I sighed and tried not to take it personally that some stupid software doesn’t understand that long documents – laden with precise details, exact quotes and things other people might miss – are what I want and need. Bullet points, each one written in the same deadening rhythm of AI-speak, are not.
Blathering tech giants are on a dual mission to generate reams of unreliable text, purportedly on our behalf, and reduce everything else to a bland summary. Don’t read this, don’t write that. We’re doing that for you now. No need to worry your pretty little heads about “thinking” or “choosing”. And if you do find the strength to rustle up your own email from the available words in your pathetic human vocabulary, here’s another pop-up to make you doubt your capacity to communicate: “Rewrite this paragraph with Copilot.”
This is perhaps becoming less obvious by the day, but journalists are not meant to use AI to either “draft” or “rewrite” anything. To do so contravenes the ethics inherent in the role and drains the joy from it too.
“Don’t vote for Christmas, turkeys,” the guidance goes. Okay, I won’t. And yet I increasingly fear the media is not immune to the phenomenon in which people sceptical about the claims made by AI vendors, and alarmed by their intentions, find they must keep that a secret and instead pretend to be “one of the good humans” to placate AI-enthusiast bosses.
“See, that is a big part of why I hate it. This forced inevitability,” Ava ( Hannah Einbinder ) tells the smarmy pusher of an AI tool called QuikScribbl in a final-season episode of Hacks written by Carolyn Lipka and Joe Mande.
[ Patrick Freyne: Here’s why AI is making us dumber and more lonely Opens in new window ]
“People like you are always saying that it’s happening whether you like it or not. But you’re the ones making it happen, okay, and you could easily stop it if people could say that they didn’t want it, but you don’t want to give people a choice. So you just say the train is already on the tracks, and you don’t let people decide for themselves. I’m sorry, it is technological R-A-P-E.”
Later, the software guy is adamant that Deborah ( Jean Smart ) will use QuikScribbl to write her comedy routines. “But I want to write the jokes. I like doing the work,” she protests, explaining that she arrived at a particular punchline after “trying a million other versions of it” first.
“Every time that joke didn’t work, not only did I make it better, but it made me a comedian. Because to become one you have to do it and fail, and do it and fail over and over and over, until you figure out who you are.”
These two speeches burn with writers’ rage, but the flippant yet sinister name of the fictional software is genius alone. You’re not using your slow human brain for this, are you? Why not write faster with QuikScribbl?

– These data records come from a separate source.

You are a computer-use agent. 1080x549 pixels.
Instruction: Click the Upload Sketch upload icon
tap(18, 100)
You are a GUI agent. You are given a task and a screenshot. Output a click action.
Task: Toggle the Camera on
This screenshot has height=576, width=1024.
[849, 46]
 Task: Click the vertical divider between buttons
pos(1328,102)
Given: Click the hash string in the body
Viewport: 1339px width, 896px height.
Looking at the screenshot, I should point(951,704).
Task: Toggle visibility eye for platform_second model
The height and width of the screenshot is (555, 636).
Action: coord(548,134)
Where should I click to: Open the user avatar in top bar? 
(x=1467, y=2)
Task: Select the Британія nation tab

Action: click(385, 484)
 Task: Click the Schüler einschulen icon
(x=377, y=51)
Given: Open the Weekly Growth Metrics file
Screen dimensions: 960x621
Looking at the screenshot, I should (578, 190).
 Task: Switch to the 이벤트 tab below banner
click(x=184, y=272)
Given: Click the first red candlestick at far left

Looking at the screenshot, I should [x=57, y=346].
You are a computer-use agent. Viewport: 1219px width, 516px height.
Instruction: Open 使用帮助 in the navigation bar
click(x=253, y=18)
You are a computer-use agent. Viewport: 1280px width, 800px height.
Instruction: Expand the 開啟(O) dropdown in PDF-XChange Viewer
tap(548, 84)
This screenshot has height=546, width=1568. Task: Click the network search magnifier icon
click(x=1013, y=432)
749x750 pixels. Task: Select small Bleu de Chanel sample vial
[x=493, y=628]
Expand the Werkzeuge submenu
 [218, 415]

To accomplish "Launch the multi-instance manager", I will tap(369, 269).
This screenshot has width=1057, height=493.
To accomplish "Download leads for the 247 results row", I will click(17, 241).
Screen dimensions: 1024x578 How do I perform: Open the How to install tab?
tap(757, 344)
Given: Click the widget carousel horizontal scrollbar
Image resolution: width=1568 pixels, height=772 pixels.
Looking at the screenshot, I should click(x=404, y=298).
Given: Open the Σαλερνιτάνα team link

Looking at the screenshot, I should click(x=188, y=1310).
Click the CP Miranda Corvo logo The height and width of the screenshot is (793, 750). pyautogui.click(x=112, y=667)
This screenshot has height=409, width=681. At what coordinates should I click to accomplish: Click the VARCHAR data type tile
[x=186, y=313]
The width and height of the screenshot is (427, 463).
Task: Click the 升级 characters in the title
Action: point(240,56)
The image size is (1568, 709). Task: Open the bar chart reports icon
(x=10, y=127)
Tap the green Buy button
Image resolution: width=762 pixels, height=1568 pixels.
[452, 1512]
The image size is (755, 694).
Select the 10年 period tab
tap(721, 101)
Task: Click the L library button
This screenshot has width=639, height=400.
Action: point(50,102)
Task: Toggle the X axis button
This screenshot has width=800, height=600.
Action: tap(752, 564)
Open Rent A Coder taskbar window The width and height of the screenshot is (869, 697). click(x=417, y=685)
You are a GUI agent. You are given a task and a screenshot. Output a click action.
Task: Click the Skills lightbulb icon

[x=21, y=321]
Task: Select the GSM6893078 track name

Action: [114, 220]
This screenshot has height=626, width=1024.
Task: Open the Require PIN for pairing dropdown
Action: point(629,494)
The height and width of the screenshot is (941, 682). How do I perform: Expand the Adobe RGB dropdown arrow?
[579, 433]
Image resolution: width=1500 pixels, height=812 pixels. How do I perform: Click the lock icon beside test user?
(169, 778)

I didn’t choose to install Copilot on my computer. I tried to uninstall it, but it still seems to be hovering there, taunting me. The solution might be to stop using Word like some kind of Gen Xer. Journalists joke online that only psychopaths write directly into the clunky content-management systems designed for newsrooms, but maybe that’s the simplest way of escaping QuikScribbl – sorry, Copilot.
Because, of course, the true error I made when I told it to f**k off was that I addressed it as if it’s a real being that can be wounded through engagement, not the advance tentacle of a pernicious industry we can hurt only by ignoring.